Ramblers Scotland members are celebrating the reopening of an important Fife path, which had been blocked for almost a year using locks, fences, anti-theft paint and four-inch nails.
The off-road route linking Lochgelly and Cowdenbeath is designated as a ‘core path’ by Fife Council, meaning it is one the area’s most important trails.
Yet last summer, walkers discovered that a gate had been locked where the track passes Newton farm, southwest of Lochgelly. The barricade was later reinforced using high wooden fencing, black anti-theft paint and exposed nails – contravening Scottish access rights.
Ramblers Scotland members have campaigned to get the path reopened, including writing to Fife Council and highlighting the problem in newspapers and on local radio.
Kirkcaldy Ramblers returned to the spot at the weekend and were delighted to find that the barricade was finally gone, with the gate unlocked.
Group member Elaine Collins said: “It is wonderful news – meaning that these two Fife towns are once again linked by a beautiful off-road route.

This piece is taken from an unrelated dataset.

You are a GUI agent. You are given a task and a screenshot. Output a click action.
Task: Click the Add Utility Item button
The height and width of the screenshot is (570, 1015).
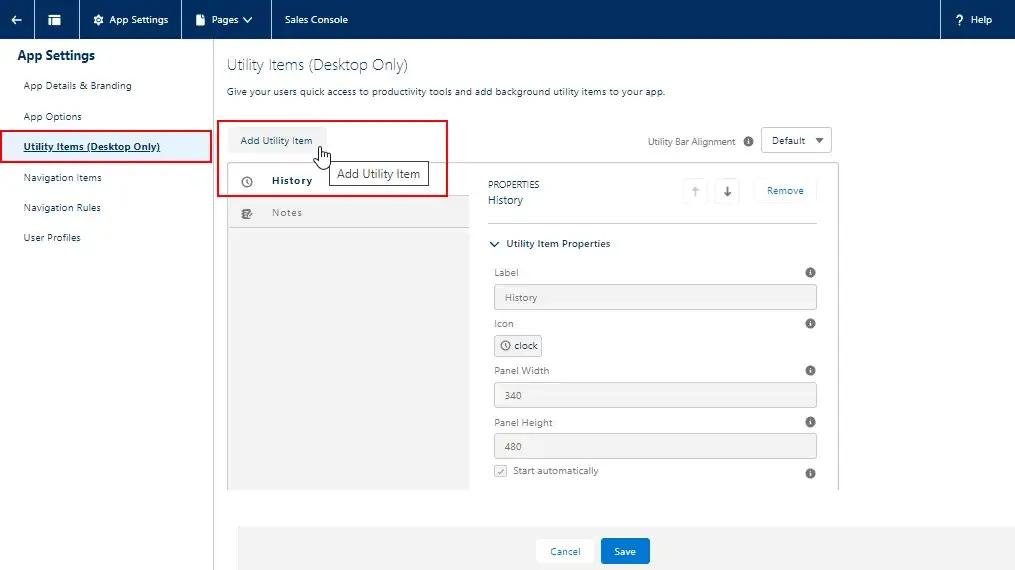276,141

“We’re grateful to the media and local residents for helping all of us at Ramblers Scotland highlight this problem, which was making it harder for local people to enjoy the health and social benefits of walking.”
Brendan Paddy, director of Ramblers Scotland, said: “While it’s a shame that this important route was ever blocked, the public response has once again emphasised how much people value their access rights in Scotland.

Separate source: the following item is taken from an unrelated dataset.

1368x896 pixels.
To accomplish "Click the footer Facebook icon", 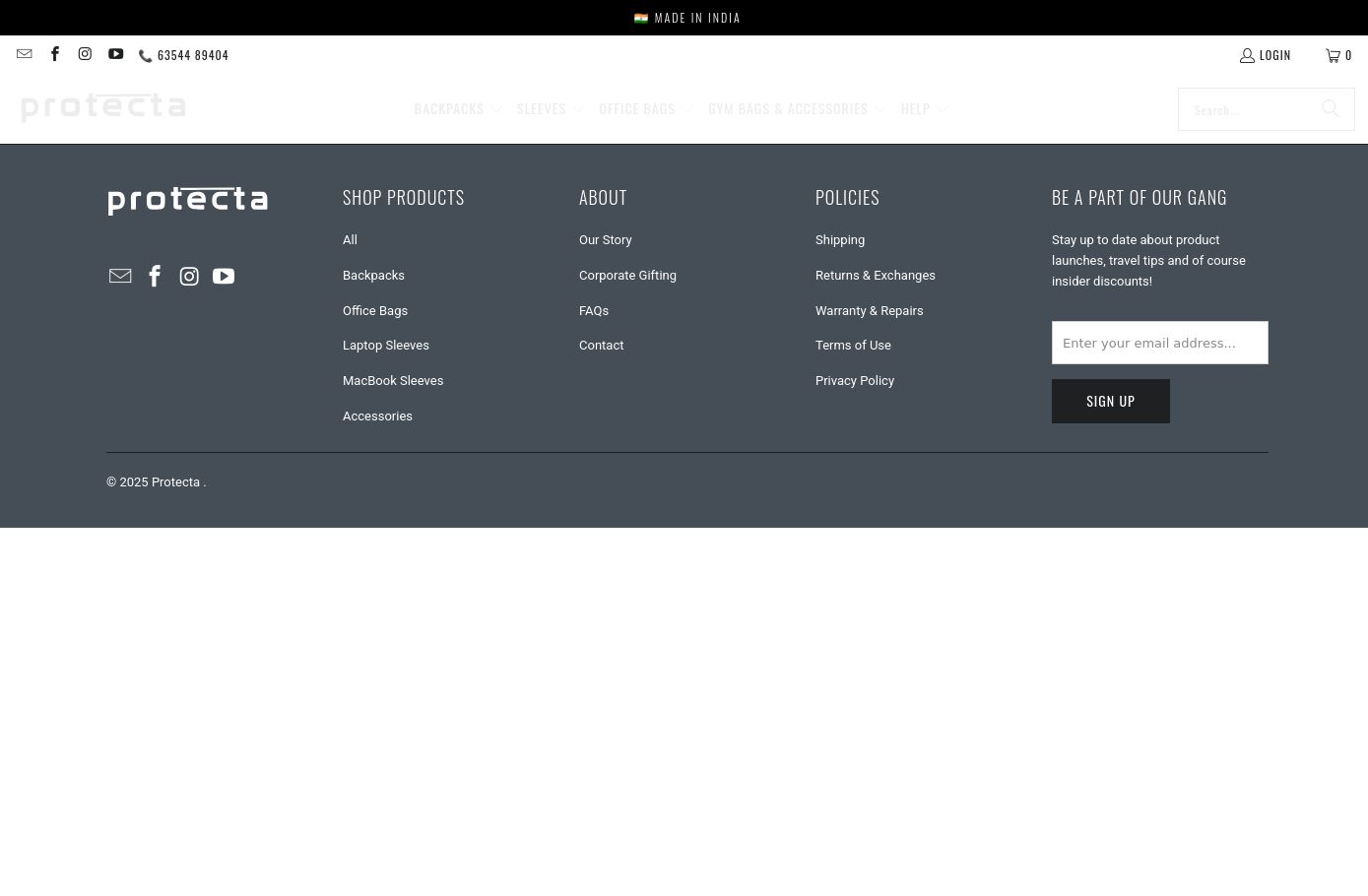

“We’re really pleased that this problem in Fife appears to be resolved. We will continue helping our local members across the country stand up for the rights of walkers, so everyone can make the most of our wonderful countryside.”
Cardenden walker Chris Mercer fell while trying to bypass the gate last summer and suffered a painful hip injury.

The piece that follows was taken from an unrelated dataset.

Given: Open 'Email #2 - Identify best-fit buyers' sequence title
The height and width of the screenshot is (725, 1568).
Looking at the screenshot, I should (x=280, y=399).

Mrs Mercer said: “I’m so happy that the path’s been reopened and hope it stays that way, so that everyone will once again be able to safely enjoy what is a lovely, popular route.”
Describing her fall, she said: “I landed awkwardly. I was in agony and couldn't continue on our planned walk, so I ended up hobbling to the bus stop about 20 minutes away.
“I visited my doctor after the fall and in February this year I needed to have a hip replacement. I might have needed a hip replacement at some point anyway, but I feel this incident could have been avoided and that it accelerated the need to operate.”
Ramblers Scotland has spoken with council’s access team, which welcomed the reopening of the route - shown here on the Fife core path plan, marked 507.
More than 1,000 people have pledged support since Christmas for Ramblers Scotland’s efforts to put all 17,000km of Scottish core paths on to Ordnance Survey maps.